Odczułam to nawet na własnej skórze, kiedy wróciłam z Finlandii i została mi narzucony taka nieformalna plakietka "gwiazdy z zagranicy" Kiedy niektórzy dalsi znajomi nagle się zechcieli kolegować licząc na... w sumie to nie wiem co, niektórzy bliżsi znajomi zaczęli inaczej patrzeć, a niektórzy nawet wykorzystywać znajomość do celów pokazowych, jak w zoo, " bo ja mam taką super znajomą" I w sumie minęło jakieś około 4-5 miesięcy od kiedy tu jestem a niektórym ludziom jeszcze nie przeszło. Dobrze, że zachowali się najtrwalsi. Myślę, sobie czasem, że może lepiej byłoby gdy nikt nigdy nie wiedział że gdzieś byłam i wróciłam. Co druga osoba do dziś zadaję mi pytanie "Czy już wróciłam do Finlandii, albo Czy się przeprowadzam" tak jak by... no właśnie co ? 

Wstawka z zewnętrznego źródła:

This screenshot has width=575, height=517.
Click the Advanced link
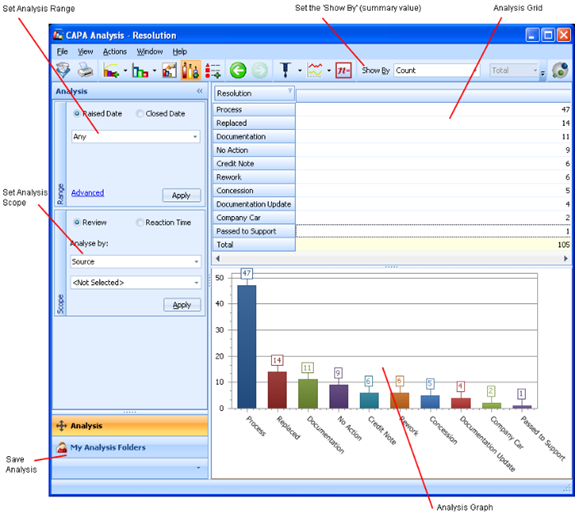click(x=88, y=192)
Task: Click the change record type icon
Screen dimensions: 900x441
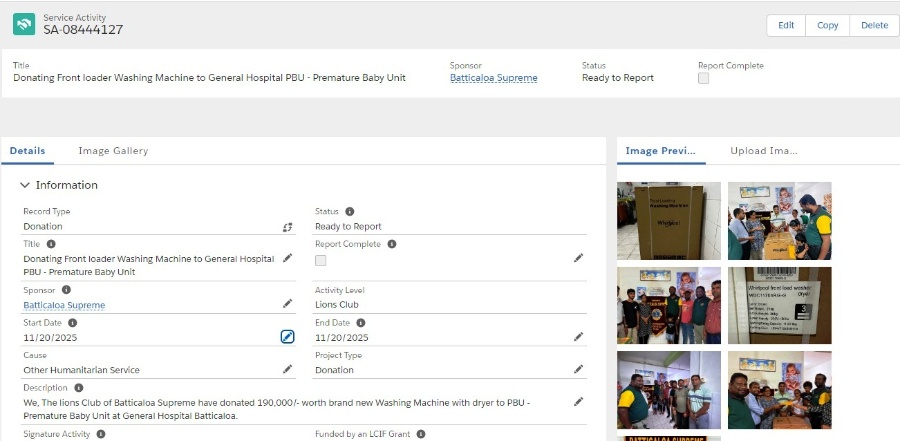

Do czego komu potrzeba ta informacja ? Aby zazdrościć, że jednak pojechała z powrotem ? Czy po to aby się cieszyć... jest, nie udało się, nie jest lepsza ode mnie. 

Zastanawiające jest też moje odczucie w stosunku do ludzi, i to, że w stosunku do jakiegokolwiek fina nie muszę obawiać się jakiejkolwiek etykiety (nooo może oprócz kulturowych stereotypów jak biedulka z Polski), a u nas ciągle mnie niepokoi ta zazdrość i w sumie moje ukrywanie raczej tego "bycia lepszym" no bo przecież co... Finlandia zrobiła ze mnie teraz Królową Bonę, to nie jestem ja ta zwyczajna miła ja jaka byłam, tylko "ja zza morza" w oczach co niektórych.